**課題 1**. ワクチン反対運動についての文章によると、人類はどのようにして天然痘の撲滅に成功しましたか。
**課題 2**. ワクチン反対運動についての文章を、最後の文の続きから書き進めてください。

**本文抜粋**.
=-=-=

予防法としてはマスク着用や患者との衣類や寝具の使いまわしをしないなどである程度防げるようですし、天然痘のワクチンが有効とされています。
ところが、サル痘が注目され出したころからSNS界隈で天然痘ワクチン反対運動を目にするようになりました。
出元を辿ると、コロナワクチン反対運動を積極的に展開してたアカウントがその流れで誤った情報を元にワクチンは効かないとか毒であると流布しているようです。
元々がコロナのmRNAは未知のものであり僅か1年足らずで世に出たもの(これも誤り)の危険性が分からないという不安を煽るものだったはずが、いつの間にか生ワクチンであっても毒なのだ、ワクチンには効果が無いのを効果があるように見せているだけだという風に反対する理由が変節してきている事からも、その主張の正当性が怪しいと分かります。
ご存知のように天然痘は長らく人類を苦しめてきましたが、ジェンナーが予防のために種痘を行い、その手法を改良したワクチン接種を世界中が行う事で天然痘を撲滅する事に成功しました。
一方、米ソを中心に相互の不信感から、また万が一に備えて研究用の株が保管されていますが、これがどうも陰謀論の根拠として用いられているようでウクライナにあるアメリカの極秘研究所でコロナウィルスが開発され、プーチンはそれを討伐しているだけという荒唐無稽な話まで飛び出します。

=-=-=

**資料データ**.
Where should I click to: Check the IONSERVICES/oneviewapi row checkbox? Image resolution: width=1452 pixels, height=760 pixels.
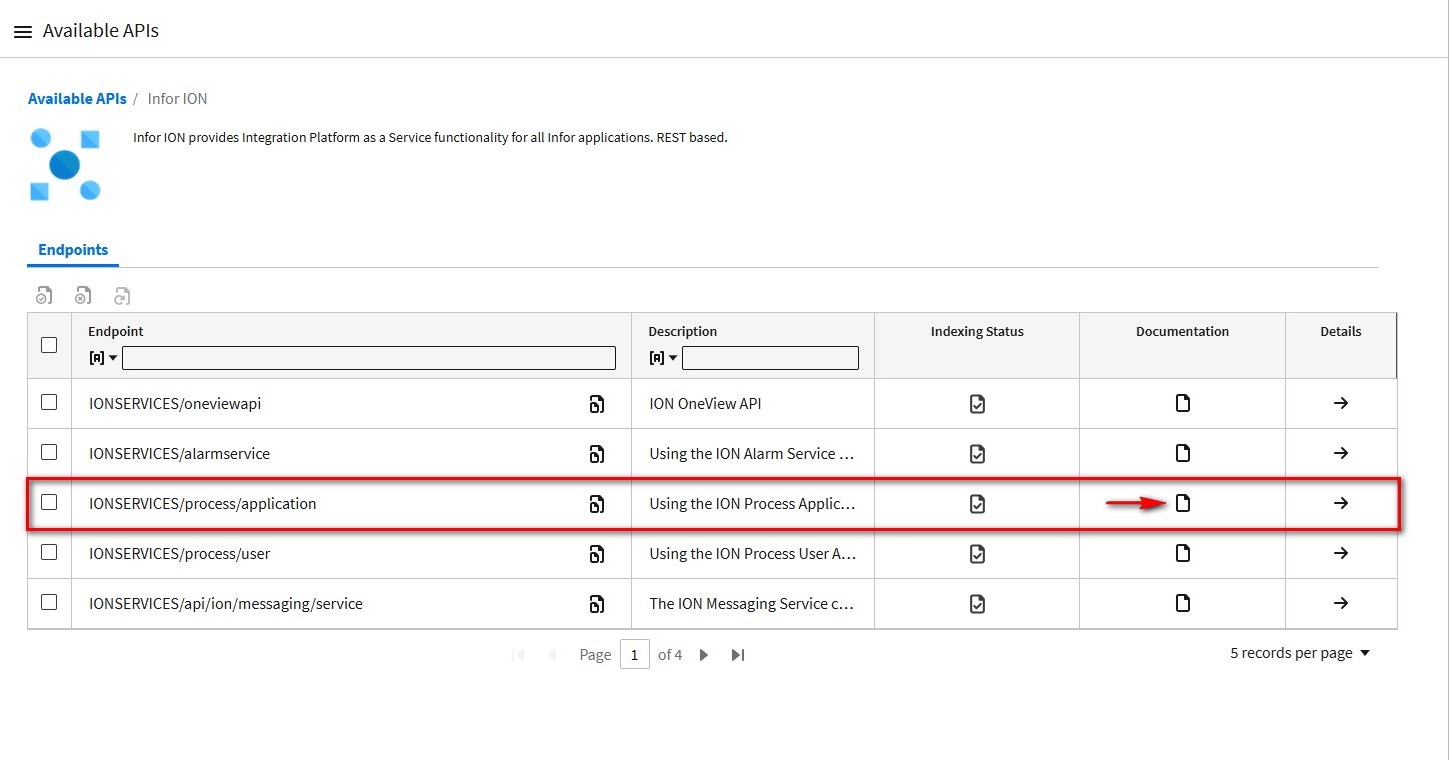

=-=-=

**解答 1**. ジェンナーが予防のために行った種痘の手法を改良したワクチン接種を、世界中が行ったことで撲滅に成功しました。

**解答 2**.
そもそもコロナやワクチンの不安を煽るアカウントを辿っていくと、各国のロシア大使館が英語や現地語で発信している情報にたどり着くと言う研究が為されています。
これらを大勢のフォロワーを抱える影響力のあるインフルエンサーが拡散し、人々の間に広まって行きます。
皮肉な事にその過程でそれこそウイルスのように変異して奇異な情報になっていくため、当のロシア国内では政府が認めた以外の陰謀論が厳しく規制されており、主に言論の自由がある自由主義陣営に浸透してきています。
従って、政府がワクチンを強制するな、とか健康を害するマスク反対、というのはロシアのプロパガンダに踊らされていると言えます。
もちろん日本は自由が保証されていますから公衆衛生を害しない範囲でワクチンを打たないとかマスクをしないという判断は自己責任においてなされるべきですが、それをわざわざ人に広めたり反対する立場の人を攻撃したりするのは全く馬鹿げた事だと思います。
往々にしてこれらの反ワク、反マスク運動をしている人達の根拠は希薄で、政府広報や世界保健機構など公的機関の発表を精査するのではなく無数にある噂話の中から自説に合致するものだけを選んで「これが証拠だバカモノ」という態度です。
異なる意見や価値観を認めず、排他的で他者に不寛容なのも、人々のルサンチマンを掻き立てる上で欠かせない要素なのでしょう。
近代の人類の進歩は誤りを見つけ、それを是正する事を繰り返して来ましたが、この都合の良い「真実」だけを抽出するチェリーピック法で真実にたどり着けるとはとても思えません。
仮に陰謀論者が唱える中に真実を言い当てているものがあったとしてもそれは確かな裏付けがある訳ではなく偶々のマグレ当たりと言えるでしょう。
陰謀論を信じて広めてしまう背景には情報過多と不信感という不確かな時代背景があると思います。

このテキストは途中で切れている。